Posted by on Nov 1, 2016 |


Why add humor to your fiction (or life)? Humor gets people to like you—and your characters. In romance, humorous banter between the hero and heroine shows that they GET each other—for love to last long term, you have to be able to laugh through the tough stuff. (Maybe not at the time, but someday.) In action novels or movies, humor can reduce tension after an especially taut scene. Even in literary mysteries like ORDINARY GRACE by William Kent Krueger, a little humor in the face of the mystery of a dead body endears the reader to the narrator. In TO KILL A MOCKINGBIRD, some of the humor came from eight-year-old Scout interpreting complex things in the world from a child’s perspective. Humor doesn’t work in every book—the book ROOM by Emma Donoghue is tense and pretty depressing throughout. Humor might not always work in horror, although sometimes Stephen King evokes a laugh despite what evil doers lack behind the shadows.

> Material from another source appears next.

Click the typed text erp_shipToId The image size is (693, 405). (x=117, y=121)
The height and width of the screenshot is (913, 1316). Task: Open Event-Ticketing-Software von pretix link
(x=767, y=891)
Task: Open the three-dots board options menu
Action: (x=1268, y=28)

What novels can you think of that include humor that aren’t necessarily intended to be funny?

What follows are some tips for how you can include humor in your writing.


  1. Pain + Time = Comedy
    1. Humor comes from pain/embarrassment/annoyances
    2. Comedy is anger with its makeup on. EXERCISE: Quickly make a list of things that make you mad/annoyances/frustrations.

Comedy Structure

  1. Topic + Attitude (Weird, Scary, Hard, Stupid) + Premise (Different takes on a topic). à If topic is body piercing write ten things that you think are weird, scary, hard, stupid and so on about body piercings. If you say in one sentence that something is weird, in the next sentence you have to write what is weird about it.
  2. Example: Robin Williams’ take: “Body piercing is weird. I’m from San Francisco where body piercing is popular. They look like they’ve been mugged by a staple gun. Fifteen earrings here, a towel rack there . . .” In this case, Williams says aloud what his attitude is: he thinks piercing is weird. Attitude can also be inferred—the protagonist thinks something is odd or puzzling or irritating.

Why Comedy in any Genre?

How many personal ads say that they are looking for someone with a sense of humor? People like funny!

  1. Adding humor between action scenes to ease tension.
    1. Example: the action scenes in Indiana Jones were broken up by Indiana’s humorous one-liners.
    2. Buddy cop movies where there is witty banter—Lethal Weapon
  2. Shows the way hero and heroine might not agree on everything but feel a connection. Rachel Gibson, Katie McCallister, Jennifer Crusie. Kristan Higgins all use humor to show connection between characters, whether protagonist or friend/family member/potential love interest.
  3. Chick lit and other women’s fiction is well known for having attitude Sometimes snarky humor, but humor is a big part of what makes the voice in these books unique. The goddesses of this genre are Marian Keyes, Jennifer Coburn, and some of JoJo Moyes (some JoJo Moyes, is serious and historical. She writes both.) Marian Keyes writes about serious things like drug addiction and depression—and yet you laugh your butt off (between grabbing for tissues to wipe away the tears).